======== Data excerpts ========

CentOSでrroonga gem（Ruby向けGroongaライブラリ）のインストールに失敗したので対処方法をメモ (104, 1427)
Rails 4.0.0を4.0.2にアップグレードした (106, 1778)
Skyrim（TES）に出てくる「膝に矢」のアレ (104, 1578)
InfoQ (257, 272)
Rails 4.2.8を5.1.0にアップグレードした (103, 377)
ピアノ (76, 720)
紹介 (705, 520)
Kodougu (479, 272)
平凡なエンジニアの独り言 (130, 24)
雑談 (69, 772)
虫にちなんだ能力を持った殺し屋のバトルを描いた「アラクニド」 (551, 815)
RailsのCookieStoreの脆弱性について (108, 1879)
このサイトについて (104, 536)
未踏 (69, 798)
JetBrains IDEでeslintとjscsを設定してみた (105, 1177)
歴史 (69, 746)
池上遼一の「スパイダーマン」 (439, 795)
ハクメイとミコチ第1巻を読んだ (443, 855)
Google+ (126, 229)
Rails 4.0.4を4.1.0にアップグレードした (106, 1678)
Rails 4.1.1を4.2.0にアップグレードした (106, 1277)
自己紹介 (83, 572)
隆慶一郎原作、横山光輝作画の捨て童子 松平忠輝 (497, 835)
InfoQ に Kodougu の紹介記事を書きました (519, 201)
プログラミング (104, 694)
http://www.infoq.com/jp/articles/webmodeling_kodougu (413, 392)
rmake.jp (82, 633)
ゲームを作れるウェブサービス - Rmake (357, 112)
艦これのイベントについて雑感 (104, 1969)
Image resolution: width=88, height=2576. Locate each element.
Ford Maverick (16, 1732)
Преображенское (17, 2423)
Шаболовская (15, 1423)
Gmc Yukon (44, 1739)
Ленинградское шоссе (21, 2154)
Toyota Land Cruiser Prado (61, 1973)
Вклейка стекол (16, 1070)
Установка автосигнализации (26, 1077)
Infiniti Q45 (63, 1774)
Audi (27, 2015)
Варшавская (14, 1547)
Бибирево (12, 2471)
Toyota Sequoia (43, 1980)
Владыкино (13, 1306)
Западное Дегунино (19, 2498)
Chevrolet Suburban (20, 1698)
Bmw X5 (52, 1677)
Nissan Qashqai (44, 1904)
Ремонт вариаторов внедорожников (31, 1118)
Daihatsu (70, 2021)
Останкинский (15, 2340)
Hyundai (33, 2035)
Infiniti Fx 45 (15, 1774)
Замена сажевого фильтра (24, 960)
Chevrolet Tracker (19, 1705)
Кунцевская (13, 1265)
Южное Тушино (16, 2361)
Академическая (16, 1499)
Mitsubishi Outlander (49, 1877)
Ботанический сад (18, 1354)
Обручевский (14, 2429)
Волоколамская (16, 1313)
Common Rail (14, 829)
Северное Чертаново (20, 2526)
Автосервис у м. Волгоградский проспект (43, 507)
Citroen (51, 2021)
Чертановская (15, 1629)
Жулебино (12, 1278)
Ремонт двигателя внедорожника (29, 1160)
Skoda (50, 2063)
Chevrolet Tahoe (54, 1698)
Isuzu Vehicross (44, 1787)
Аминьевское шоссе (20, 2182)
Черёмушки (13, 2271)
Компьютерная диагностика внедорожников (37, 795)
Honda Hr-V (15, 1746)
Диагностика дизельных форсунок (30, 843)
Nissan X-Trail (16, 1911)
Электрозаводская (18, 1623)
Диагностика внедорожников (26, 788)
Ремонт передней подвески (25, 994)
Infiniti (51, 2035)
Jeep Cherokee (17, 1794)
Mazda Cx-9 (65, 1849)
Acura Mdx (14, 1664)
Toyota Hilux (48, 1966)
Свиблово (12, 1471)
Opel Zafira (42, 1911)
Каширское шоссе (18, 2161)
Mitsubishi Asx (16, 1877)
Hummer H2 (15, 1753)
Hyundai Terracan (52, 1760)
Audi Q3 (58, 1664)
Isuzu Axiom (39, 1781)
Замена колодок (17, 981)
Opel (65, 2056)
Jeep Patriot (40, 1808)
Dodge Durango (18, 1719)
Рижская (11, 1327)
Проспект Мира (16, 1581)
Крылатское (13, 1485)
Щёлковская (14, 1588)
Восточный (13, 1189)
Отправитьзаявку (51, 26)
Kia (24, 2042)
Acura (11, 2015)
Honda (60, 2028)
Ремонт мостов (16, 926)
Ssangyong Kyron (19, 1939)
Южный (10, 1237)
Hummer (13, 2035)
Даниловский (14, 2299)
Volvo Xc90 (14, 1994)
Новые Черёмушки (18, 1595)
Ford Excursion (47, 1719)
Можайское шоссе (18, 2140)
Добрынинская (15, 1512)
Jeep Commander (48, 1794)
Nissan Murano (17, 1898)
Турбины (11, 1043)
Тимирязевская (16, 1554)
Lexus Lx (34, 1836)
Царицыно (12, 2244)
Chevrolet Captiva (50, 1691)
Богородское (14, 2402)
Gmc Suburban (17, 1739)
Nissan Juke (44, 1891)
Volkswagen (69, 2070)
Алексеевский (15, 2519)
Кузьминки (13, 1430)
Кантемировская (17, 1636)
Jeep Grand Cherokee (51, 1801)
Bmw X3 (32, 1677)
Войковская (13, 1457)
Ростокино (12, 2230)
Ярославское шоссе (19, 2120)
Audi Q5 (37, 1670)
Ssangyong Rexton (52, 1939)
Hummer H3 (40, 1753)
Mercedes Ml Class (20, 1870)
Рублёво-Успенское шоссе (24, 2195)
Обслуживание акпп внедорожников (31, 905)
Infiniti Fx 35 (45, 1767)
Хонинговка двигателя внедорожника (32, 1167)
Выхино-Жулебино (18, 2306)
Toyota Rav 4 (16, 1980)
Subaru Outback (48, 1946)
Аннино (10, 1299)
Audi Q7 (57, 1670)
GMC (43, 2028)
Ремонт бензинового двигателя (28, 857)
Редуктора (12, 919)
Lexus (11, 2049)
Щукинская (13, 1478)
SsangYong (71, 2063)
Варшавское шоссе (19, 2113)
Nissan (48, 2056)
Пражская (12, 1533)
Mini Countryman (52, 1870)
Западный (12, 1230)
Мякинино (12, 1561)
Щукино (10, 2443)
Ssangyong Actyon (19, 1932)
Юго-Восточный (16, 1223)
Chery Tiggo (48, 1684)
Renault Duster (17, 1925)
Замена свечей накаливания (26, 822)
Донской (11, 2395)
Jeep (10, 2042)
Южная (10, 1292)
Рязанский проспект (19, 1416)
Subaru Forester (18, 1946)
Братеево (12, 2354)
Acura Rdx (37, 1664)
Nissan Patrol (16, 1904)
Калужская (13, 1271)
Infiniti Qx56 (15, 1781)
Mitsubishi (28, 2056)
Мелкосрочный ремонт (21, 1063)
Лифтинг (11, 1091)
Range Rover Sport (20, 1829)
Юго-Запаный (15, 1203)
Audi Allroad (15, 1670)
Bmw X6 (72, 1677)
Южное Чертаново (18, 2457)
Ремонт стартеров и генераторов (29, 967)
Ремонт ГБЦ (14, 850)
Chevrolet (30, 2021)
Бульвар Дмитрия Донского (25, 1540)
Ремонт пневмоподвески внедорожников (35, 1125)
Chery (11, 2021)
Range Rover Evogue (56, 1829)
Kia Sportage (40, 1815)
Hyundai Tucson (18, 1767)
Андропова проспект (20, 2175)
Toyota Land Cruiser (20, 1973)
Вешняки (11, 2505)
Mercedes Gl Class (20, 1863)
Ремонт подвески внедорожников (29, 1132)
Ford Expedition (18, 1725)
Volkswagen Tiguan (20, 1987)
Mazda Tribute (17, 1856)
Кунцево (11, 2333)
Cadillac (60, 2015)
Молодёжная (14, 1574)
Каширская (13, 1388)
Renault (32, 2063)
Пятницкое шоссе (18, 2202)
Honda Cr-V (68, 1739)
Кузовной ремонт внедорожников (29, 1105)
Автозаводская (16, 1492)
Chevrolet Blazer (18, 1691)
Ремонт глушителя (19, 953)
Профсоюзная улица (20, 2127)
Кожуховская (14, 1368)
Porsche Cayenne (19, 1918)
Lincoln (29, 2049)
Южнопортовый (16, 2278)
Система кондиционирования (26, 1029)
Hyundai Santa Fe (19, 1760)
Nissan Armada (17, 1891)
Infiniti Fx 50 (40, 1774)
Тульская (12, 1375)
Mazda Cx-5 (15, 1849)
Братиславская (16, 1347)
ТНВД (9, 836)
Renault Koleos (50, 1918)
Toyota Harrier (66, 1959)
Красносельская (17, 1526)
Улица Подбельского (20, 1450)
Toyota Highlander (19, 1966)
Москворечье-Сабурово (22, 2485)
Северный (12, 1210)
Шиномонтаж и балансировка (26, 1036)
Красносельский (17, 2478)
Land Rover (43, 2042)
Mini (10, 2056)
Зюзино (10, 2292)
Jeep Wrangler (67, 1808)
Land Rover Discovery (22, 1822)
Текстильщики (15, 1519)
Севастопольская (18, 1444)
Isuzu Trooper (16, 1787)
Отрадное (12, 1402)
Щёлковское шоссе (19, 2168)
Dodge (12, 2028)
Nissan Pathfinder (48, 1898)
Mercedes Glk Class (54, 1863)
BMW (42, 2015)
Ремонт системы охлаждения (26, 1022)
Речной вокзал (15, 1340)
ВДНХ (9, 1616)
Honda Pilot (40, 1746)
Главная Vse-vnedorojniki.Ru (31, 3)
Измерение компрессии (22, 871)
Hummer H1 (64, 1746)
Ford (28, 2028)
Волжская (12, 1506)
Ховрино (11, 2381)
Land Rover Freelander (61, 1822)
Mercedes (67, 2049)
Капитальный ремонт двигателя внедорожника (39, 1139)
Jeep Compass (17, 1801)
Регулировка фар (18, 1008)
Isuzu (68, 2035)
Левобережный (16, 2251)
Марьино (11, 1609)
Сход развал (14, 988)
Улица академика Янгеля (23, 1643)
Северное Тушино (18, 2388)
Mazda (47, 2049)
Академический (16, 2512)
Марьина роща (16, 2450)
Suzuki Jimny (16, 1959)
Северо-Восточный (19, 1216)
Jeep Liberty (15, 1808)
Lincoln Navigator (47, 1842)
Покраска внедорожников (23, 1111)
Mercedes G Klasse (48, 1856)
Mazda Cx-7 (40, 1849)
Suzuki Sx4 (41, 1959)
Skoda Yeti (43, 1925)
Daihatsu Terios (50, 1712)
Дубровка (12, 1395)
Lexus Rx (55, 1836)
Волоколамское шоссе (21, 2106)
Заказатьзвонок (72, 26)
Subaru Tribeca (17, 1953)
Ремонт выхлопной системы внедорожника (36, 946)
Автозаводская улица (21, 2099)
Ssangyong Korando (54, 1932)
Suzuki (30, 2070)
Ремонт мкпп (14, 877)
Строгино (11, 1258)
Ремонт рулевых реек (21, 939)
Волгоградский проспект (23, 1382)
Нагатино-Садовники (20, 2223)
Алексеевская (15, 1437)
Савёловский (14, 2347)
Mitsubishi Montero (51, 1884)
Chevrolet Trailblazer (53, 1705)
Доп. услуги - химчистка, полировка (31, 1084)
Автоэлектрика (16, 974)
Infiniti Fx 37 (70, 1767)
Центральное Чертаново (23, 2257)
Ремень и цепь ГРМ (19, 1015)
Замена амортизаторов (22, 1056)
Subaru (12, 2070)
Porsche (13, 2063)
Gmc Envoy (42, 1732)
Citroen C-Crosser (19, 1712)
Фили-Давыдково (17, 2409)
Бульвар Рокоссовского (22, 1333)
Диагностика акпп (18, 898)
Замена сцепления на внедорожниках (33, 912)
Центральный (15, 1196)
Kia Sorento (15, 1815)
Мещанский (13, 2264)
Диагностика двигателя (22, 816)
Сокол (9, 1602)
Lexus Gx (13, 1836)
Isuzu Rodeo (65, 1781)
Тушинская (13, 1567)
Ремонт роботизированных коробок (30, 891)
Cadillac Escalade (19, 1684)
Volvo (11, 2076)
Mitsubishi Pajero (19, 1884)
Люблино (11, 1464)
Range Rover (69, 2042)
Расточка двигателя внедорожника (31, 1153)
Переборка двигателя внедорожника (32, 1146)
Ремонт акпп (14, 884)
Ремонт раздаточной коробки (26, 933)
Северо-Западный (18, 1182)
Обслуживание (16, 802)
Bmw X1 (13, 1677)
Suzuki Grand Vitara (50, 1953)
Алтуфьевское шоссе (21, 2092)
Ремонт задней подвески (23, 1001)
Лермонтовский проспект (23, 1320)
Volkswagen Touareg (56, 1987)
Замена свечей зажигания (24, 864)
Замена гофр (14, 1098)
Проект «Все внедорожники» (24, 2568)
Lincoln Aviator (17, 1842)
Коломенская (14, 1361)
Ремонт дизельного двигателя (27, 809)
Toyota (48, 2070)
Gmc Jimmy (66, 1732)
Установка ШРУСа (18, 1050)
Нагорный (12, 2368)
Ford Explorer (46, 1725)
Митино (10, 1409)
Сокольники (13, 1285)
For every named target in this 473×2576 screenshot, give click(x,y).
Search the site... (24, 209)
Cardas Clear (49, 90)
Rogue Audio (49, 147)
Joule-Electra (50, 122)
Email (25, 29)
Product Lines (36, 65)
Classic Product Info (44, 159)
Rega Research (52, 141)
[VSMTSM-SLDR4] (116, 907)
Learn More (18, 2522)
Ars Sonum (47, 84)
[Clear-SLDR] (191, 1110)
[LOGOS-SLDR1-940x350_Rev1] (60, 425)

========

Work task
In the entries above, find the line holding "Rails 4.2.8を5.1.0にアップグレードした (103, 377)" and the line holding "自己紹介 (83, 572)"; print both of them and every line between, exactly, and nothing else.

Task result
Rails 4.2.8を5.1.0にアップグレードした (103, 377)
ピアノ (76, 720)
紹介 (705, 520)
Kodougu (479, 272)
平凡なエンジニアの独り言 (130, 24)
雑談 (69, 772)
虫にちなんだ能力を持った殺し屋のバトルを描いた「アラクニド」 (551, 815)
RailsのCookieStoreの脆弱性について (108, 1879)
このサイトについて (104, 536)
未踏 (69, 798)
JetBrains IDEでeslintとjscsを設定してみた (105, 1177)
歴史 (69, 746)
池上遼一の「スパイダーマン」 (439, 795)
ハクメイとミコチ第1巻を読んだ (443, 855)
Google+ (126, 229)
Rails 4.0.4を4.1.0にアップグレードした (106, 1678)
Rails 4.1.1を4.2.0にアップグレードした (106, 1277)
自己紹介 (83, 572)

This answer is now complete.